Game Pass: Ravenlok quick look

I decided to try something really crazy. Instead of waiting for games on Game Pass to be “Leaving Soon” maybe I’d try them when they first hit the service. My goodness sometimes I impress myself with this kind of out of the box thinking!

So this morning I devoted a couple of hours to Ravenlok, which is an action-adventure game that seems to be targeted at kids or folks who just want to chill and not be challenged very much. You play as little girl who has just moved to the country with her family. First order of business is helping mom and dad with the move-in. Everything seems so ordinary until you find a magic mirror that sucks you into a Lewis Carroll inspired fantasy world. You’re immediately declared as being Ravenlok, the savior of the world. Then you’re put to work. You just go along with it.

Ravenlok’s job is to run around and talk to vaguely creepy looking creatures to get a ton of seemingly random quests almost all of which are fetch quests or “kill ten rats” type combat quests. You’ll spend most of your time roaming around looking for 4 of these or 6 of those in order to complete a quest. There is no map which can lead to a decent amount of back-tracking as you search for that last Macguffin.

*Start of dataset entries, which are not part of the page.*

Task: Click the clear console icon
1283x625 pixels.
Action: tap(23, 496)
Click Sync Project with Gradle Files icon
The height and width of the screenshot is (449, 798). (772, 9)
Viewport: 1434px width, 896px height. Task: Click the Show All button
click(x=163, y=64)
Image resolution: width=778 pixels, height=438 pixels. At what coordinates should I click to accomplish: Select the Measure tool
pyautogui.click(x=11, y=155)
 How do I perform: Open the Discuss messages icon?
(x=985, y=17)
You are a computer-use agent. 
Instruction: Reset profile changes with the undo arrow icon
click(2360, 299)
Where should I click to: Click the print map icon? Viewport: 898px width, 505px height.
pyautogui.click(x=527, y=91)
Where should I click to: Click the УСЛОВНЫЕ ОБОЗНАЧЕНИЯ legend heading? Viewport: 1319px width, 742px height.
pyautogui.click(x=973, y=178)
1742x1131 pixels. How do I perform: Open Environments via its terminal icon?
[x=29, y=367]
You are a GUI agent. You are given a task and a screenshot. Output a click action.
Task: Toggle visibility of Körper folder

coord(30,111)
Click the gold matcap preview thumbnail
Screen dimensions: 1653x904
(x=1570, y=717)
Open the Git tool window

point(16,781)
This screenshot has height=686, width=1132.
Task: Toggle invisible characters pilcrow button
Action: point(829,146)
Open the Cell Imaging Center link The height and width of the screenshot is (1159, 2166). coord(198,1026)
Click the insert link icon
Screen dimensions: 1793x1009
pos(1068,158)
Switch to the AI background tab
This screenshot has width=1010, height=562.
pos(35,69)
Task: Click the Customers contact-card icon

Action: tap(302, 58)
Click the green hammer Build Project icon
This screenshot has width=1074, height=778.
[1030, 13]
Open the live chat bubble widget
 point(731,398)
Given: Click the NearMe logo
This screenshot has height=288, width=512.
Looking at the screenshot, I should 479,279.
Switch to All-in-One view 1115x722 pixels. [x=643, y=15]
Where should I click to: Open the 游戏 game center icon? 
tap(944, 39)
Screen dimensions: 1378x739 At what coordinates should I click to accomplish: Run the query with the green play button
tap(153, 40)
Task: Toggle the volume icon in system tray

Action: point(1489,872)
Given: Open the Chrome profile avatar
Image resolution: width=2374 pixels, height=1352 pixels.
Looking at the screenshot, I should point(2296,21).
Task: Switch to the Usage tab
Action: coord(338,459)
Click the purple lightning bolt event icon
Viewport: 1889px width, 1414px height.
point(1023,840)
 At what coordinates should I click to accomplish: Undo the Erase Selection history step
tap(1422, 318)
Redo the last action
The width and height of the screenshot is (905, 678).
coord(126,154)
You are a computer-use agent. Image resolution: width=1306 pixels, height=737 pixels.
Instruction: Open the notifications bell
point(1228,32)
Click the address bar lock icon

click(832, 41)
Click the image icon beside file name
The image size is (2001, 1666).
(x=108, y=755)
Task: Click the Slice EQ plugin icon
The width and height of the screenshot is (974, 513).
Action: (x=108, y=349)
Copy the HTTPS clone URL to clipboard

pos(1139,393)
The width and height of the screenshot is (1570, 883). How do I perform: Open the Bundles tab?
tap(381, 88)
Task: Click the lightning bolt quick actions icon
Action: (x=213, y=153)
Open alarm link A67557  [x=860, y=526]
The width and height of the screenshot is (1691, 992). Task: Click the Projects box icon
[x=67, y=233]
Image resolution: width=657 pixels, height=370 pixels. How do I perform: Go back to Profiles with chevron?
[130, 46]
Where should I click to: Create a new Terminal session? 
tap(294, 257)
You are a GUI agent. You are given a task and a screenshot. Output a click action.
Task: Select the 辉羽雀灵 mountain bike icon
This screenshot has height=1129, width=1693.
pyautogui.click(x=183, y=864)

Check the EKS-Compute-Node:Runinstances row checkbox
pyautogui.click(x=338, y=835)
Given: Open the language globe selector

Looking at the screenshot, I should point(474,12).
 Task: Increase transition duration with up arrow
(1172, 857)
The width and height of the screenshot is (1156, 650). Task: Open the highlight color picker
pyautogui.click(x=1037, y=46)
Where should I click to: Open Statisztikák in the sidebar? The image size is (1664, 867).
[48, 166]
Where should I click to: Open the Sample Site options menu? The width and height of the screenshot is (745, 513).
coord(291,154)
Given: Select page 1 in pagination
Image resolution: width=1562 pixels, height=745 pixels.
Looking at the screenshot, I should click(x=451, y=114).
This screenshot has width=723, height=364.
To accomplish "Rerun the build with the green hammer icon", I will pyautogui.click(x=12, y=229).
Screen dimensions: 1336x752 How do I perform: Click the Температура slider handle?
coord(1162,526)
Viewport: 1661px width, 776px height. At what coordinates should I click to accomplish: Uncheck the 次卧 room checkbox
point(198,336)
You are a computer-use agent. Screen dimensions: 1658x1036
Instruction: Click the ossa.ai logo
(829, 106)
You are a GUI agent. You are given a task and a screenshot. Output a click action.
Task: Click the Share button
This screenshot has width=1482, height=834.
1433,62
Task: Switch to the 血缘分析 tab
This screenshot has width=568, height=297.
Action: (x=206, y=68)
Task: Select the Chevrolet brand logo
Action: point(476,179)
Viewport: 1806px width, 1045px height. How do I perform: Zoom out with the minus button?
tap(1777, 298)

One of the creepy “firendly” creatures who’ll give you a task to do.

Combat is pretty button-mashy and not very difficult. The biggest challenge you’ll face is the camera. Ravenlok has a kind of a 50%-3D world. What I mean is you can’t move towards the screen but you can move back into the screen. The trouble is that the camera only moves about 180 degrees. The net effect is that if you go too ‘deep’ into a scene during combat, enemies will end up ‘behind’ the camera and you can’t spin it around enough to see them.

This would be a game-crippling flaw if the combat wasn’t super easy to begin with.

I keep thinking this is meant for kids but then I have to kill things and drag their body parts back to a quest giver

I have to say, I didn’t like Ravenlok very much but I don’t think I’m the intended audience. It’d probably be a great game for a parent to play with a child, or just for a child to play on their own. Oh and if you need some Achievements you’ll get a bunch; in the hour or two I played I unlocked 13.

Other folks say the game is only 4 or 5 hours long, so it’s not a huge commitment. I’m not sure if I’ll go back. I was searching for 9 of something and had found 6 and was getting really tired of roaming around searching for the last 3 since it was about the 10th time I’d had to roam around searching for stuff. Basically I just found it all kind of boring.

Worth noting that on the Xbox it’s got an average of 4 out of 5 stars, though the PC version doesn’t fare as well. Opencritic has it at a 68/100 rating. If you’re not on Game Pass and want to give it a try on PC, you’ll have to go to the Epic Store or the Windows Store. It doesn’t seem to be on Steam, at least not yet.